## What you are asked to do:
The copy you return should hold only the lines from the top of the data below through the line with "Asadero Popular Santa", each duplicated exactly and with no pictures.

***** Data *****

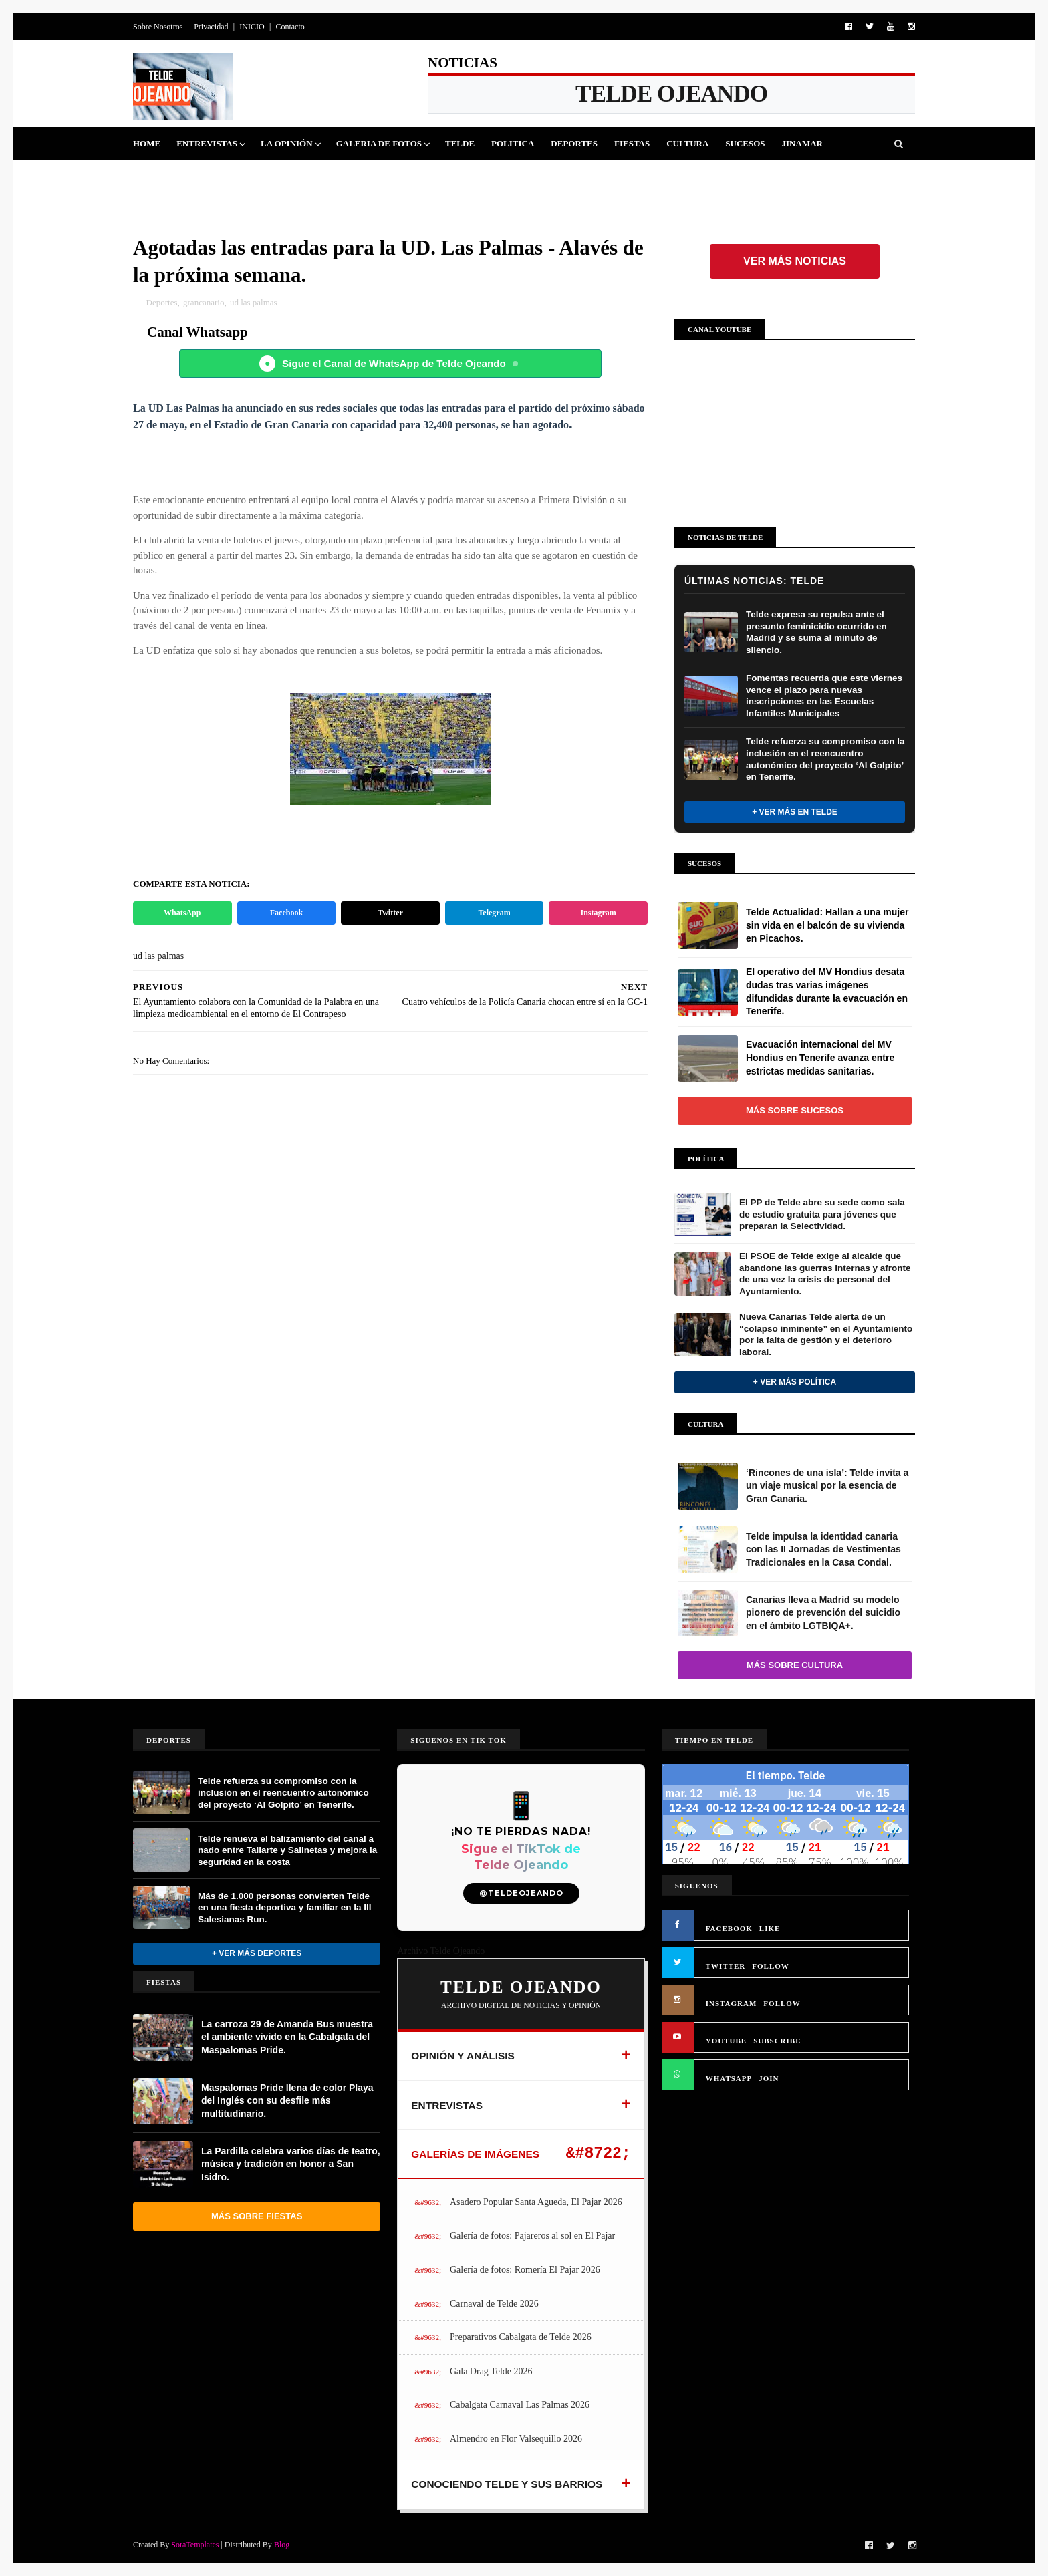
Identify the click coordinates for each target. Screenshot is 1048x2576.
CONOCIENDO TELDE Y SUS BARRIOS (506, 2484)
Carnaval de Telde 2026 (494, 2304)
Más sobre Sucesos (794, 1110)
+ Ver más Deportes (256, 1953)
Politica (512, 143)
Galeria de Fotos (379, 143)
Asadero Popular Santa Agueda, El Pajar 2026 (536, 2202)
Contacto (289, 26)
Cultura (687, 143)
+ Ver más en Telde (794, 812)
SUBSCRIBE (777, 2041)
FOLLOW (770, 1966)
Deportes (574, 143)
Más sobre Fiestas (256, 2216)
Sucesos (745, 143)
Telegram (494, 912)
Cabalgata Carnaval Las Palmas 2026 (520, 2405)
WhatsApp (182, 912)
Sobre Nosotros (157, 26)
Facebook (286, 912)
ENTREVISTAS (447, 2105)
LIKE (770, 1928)
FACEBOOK (729, 1928)
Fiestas (632, 143)
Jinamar (802, 143)
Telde (460, 143)
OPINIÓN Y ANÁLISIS (463, 2055)
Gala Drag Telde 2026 (491, 2371)
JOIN (769, 2078)
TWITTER (726, 1966)
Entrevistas (206, 143)
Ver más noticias (794, 261)
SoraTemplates (195, 2544)
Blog (281, 2544)
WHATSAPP (729, 2078)
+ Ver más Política (794, 1382)
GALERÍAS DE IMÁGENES (475, 2154)
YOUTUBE (726, 2041)
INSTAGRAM (731, 2003)
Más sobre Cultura (795, 1665)
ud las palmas (253, 302)
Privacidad (211, 26)
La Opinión (287, 143)
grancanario (203, 302)
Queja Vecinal (176, 177)
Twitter (390, 912)
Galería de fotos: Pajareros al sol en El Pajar (532, 2236)
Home (146, 143)
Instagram (598, 912)
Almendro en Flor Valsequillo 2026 (516, 2439)
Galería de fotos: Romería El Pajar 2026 (525, 2270)
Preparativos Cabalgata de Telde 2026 (521, 2337)
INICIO (251, 26)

*****

## Answer:
Identify the click coordinates for each target. Screenshot is 1048x2576.
CONOCIENDO TELDE Y SUS BARRIOS (506, 2484)
Carnaval de Telde 2026 (494, 2304)
Más sobre Sucesos (794, 1110)
+ Ver más Deportes (256, 1953)
Politica (512, 143)
Galeria de Fotos (379, 143)
Asadero Popular Santa Agueda, El Pajar 2026 (536, 2202)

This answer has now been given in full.